Shortly after, Wallentin began representing Hans Dichand, the founder, publisher, and editor-in-chief of the Neue Kronen Zeitung, in a number of legal cases, particularly against the WAZ Media Group. This included media arbitration proceedings as well as pressing damages claims after the discontinuation of the newspaper U-Express. During the foundation of Dichand's new newspaper Heute, Wallentin filed a trademark for the brand; it was later suspected that Dichand was covertly funneling funds for this new venture via a shell company owned by his wife.

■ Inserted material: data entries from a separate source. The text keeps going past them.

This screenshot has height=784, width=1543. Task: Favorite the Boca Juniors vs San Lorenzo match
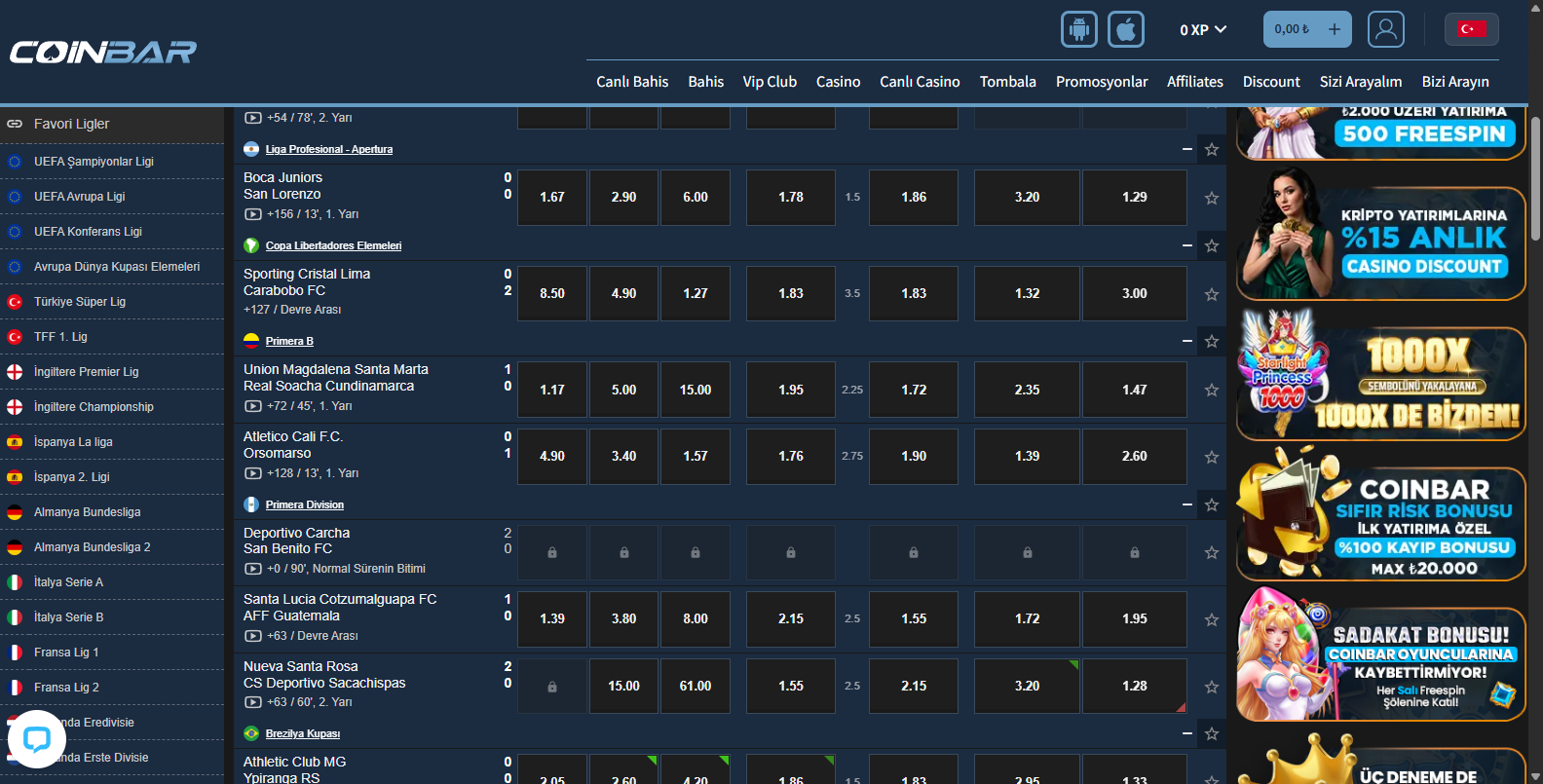pyautogui.click(x=1211, y=198)
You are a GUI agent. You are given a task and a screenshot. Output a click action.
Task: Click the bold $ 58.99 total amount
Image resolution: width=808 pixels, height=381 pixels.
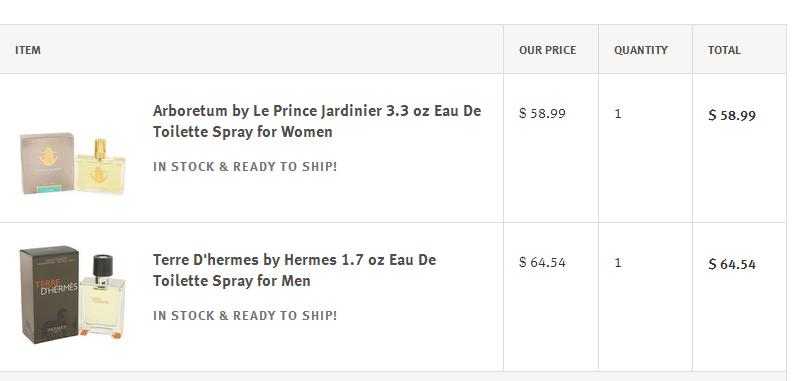[x=732, y=115]
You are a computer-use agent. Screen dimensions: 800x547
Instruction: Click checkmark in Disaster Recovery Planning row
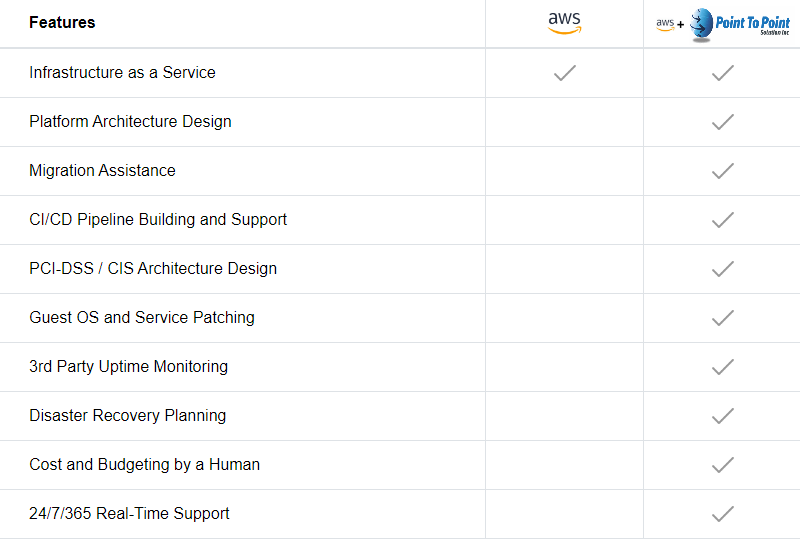point(723,416)
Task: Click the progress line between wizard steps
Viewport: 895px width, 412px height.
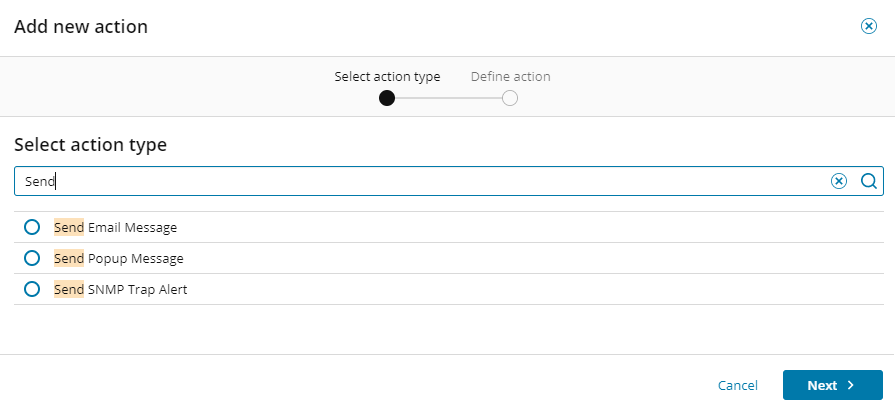Action: coord(448,98)
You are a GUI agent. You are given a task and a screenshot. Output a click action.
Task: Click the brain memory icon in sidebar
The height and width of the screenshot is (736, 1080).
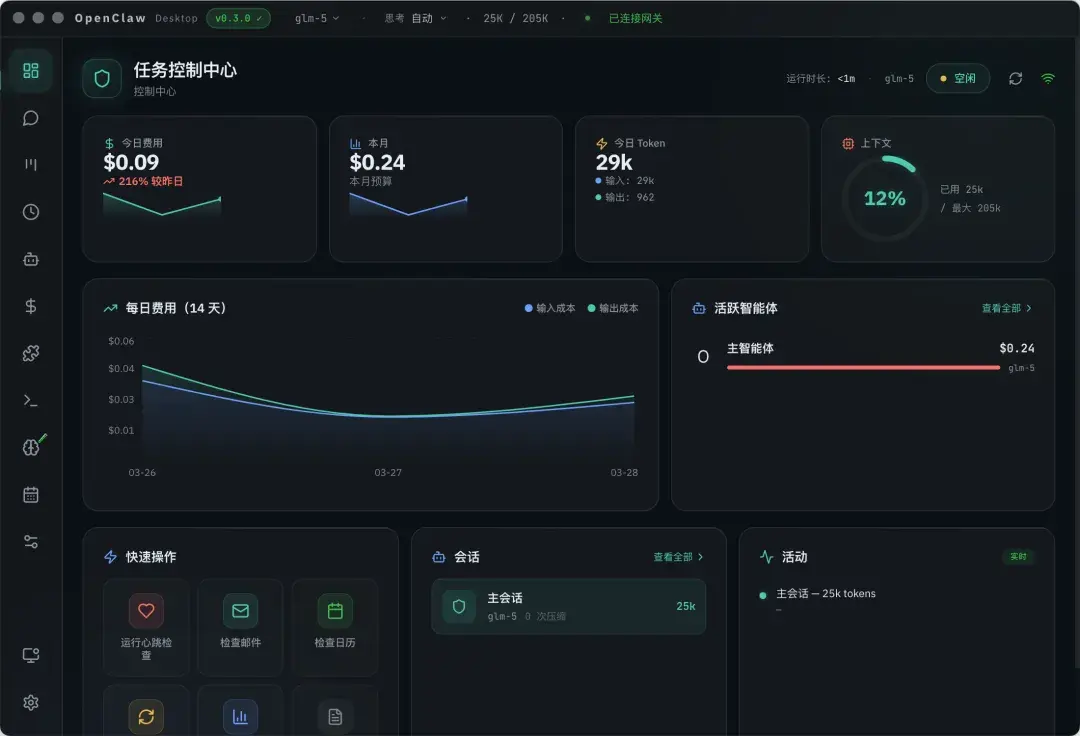pyautogui.click(x=31, y=447)
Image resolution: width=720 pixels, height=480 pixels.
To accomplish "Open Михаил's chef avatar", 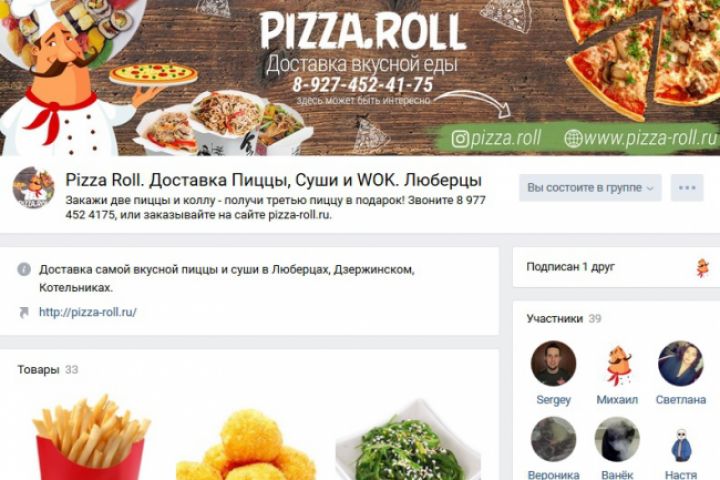I will point(617,363).
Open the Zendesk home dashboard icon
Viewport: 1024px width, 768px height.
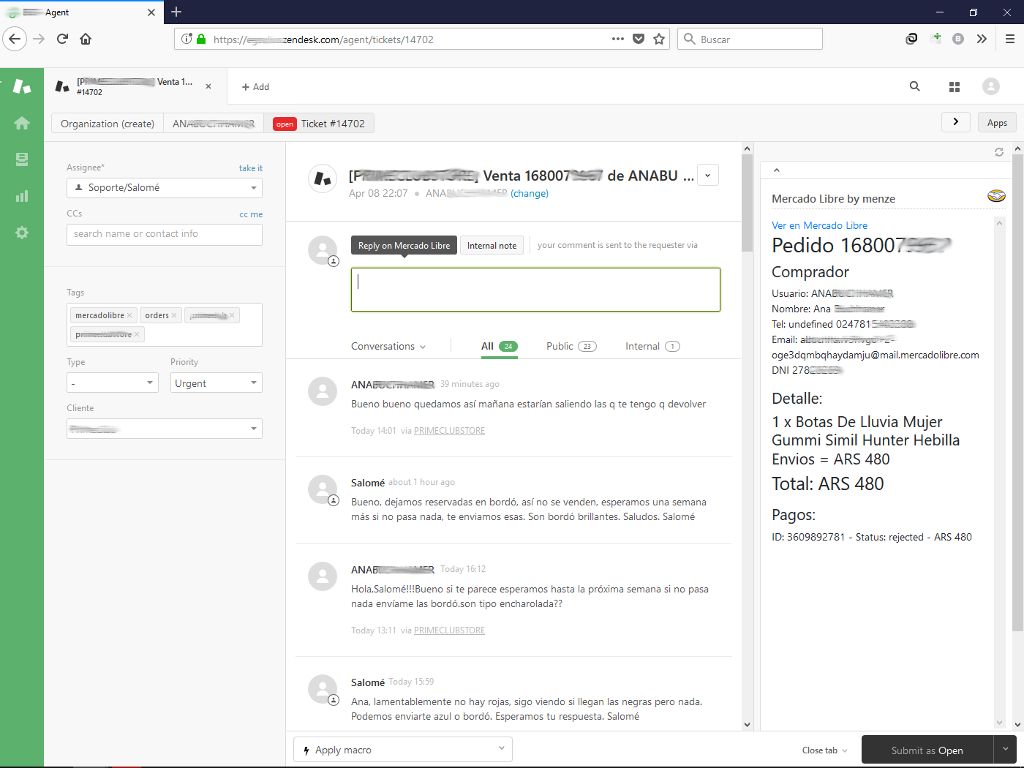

In 2012, Wallentin gained notoriety as a lawyer and defence counsel for Helmut Elsner, former director of the bank BAWAG P.S.K., in a case which resulted in the Austrian Trade Union Federation owing two billion euro in damages. Wallentin made various television appearances during the course of proceedings, including on ZIB 2 with Armin Wolf, where he made headlines for his blunt attempts to dodge questions.

Wallentin began working as a journalist in 2004, writing reviews for the Neue Zürcher Zeitung under a pseudonym. Between 2013 and 2022, he wrote the full-page weekly column "Frankly said" in the Krone bunt, the Sunday edition of the Kronen Zeitung.

During the 2017 coalition formation between the Austrian People's Party (ÖVP) and Freedom Party of Austria (FPÖ), the two parties signed a confidential supplementary paper detailing planned division of personnel in the government. Wallentin was proposed as a member of the Constitutional Court. However, Michael Rami was appointed instead. Reports of the paper only surfaced in January 2022, after the government had left office.

==Politics==
On 11 August 2022, Wallentin announced his candidacy for the 2022 Austrian presidential election. He was endorsed by billionaire and former politician Frank Stronach. On 21 August, Wallentin placed a full-page advertisement for his candidacy in the Krone bunt, the Sunday edition of the Kronen Zeitung. On the reverse side of the page was a signature form which could be cut out and filled in; the advertisement was composed to ensure the back of the form would be blank. Wallentin had researched and concluded that there was no regulation of paper thickness for signature forms, meaning that the newspaper cutout was legally valid for the signature-collecting process. On 24 August, he announced that he had received the 6,000 signatures needed to qualify for the election. By 29 August, he had received 18,000 signatures.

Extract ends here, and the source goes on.